Create or upgrade index mappings.

openaleph-search upgrade

Run this after installing or upgrading the package to ensure index mappings are up to date.

reset

Drop all data and indexes, then recreate mappings.

Warning

This deletes all indexed data and requires a complete re-index.

openaleph-search reset

Indexing commands

format-entities

Transform entities into index actions.

openaleph-search format-entities -d mydataset -i entities.ijson -o actions.json

Parameters:

  • -d, --dataset - Dataset identifier (required)
  • -i, --input-uri - Input URI with entity data (default: stdin)
  • -o, --output-uri - Output URI for formatted actions (default: stdout)

Example:

# Format entities from file
openaleph-search format-entities -d companies -i companies.ijson -o actions.json

# From stdin
cat entities.ijson | openaleph-search format-entities -d mydata > actions.json

index-entities

Index entities into a dataset.

openaleph-search index-entities -d mydataset -i entities.ijson

Parameters:

  • -d, --dataset - Dataset identifier (required)
  • -i, --input-uri - Input source with entities (default: stdin)

Examples:

# Index from file
openaleph-search index-entities -d companies -i companies.ijson

# Index from stdin
cat entities.ijson | openaleph-search index-entities -d mydata

# With debug output
OPENALEPH_SEARCH_INDEXER_DEBUG=1 openaleph-search index-entities \
  -d test -i tests/fixtures/samples.ijson

index-actions

Index pre-formatted actions.

openaleph-search index-actions -i actions.json

Parameters:

  • -i, --input-uri - Stream of JSON actions (default: stdin)
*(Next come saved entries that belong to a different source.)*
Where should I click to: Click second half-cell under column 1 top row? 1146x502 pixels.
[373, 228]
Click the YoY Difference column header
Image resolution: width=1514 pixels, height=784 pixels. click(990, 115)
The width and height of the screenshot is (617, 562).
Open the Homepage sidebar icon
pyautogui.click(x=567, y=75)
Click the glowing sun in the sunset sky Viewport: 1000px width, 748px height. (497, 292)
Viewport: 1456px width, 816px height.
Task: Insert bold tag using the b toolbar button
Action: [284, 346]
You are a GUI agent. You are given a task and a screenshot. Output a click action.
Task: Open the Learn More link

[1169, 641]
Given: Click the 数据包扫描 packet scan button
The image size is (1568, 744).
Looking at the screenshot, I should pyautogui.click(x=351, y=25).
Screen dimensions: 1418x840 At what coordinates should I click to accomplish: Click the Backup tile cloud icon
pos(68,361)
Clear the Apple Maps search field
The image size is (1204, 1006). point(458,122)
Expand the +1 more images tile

Use this when you've already formatted entities into index actions using format-entities.

dump-actions

Export index documents by criteria.

openaleph-search dump-actions --args "filter:dataset=mydata" -o export.json

Parameters:

  • -o, --output-uri - Output destination (default: stdout)
  • --index - Specific index to export from (optional)
  • --args - Query parser args and filters (optional)

Examples:

# Export entire dataset
openaleph-search dump-actions --args "filter:dataset=companies" -o backup.json

# Export specific schema
openaleph-search dump-actions \
  --args "filter:dataset=mydata&filter:schema=Person" \
  -o persons.json

# Export to stdout
openaleph-search dump-actions --args "filter:dataset=test"

Analysis command

analyze

Analyze text using Elasticsearch analyzers.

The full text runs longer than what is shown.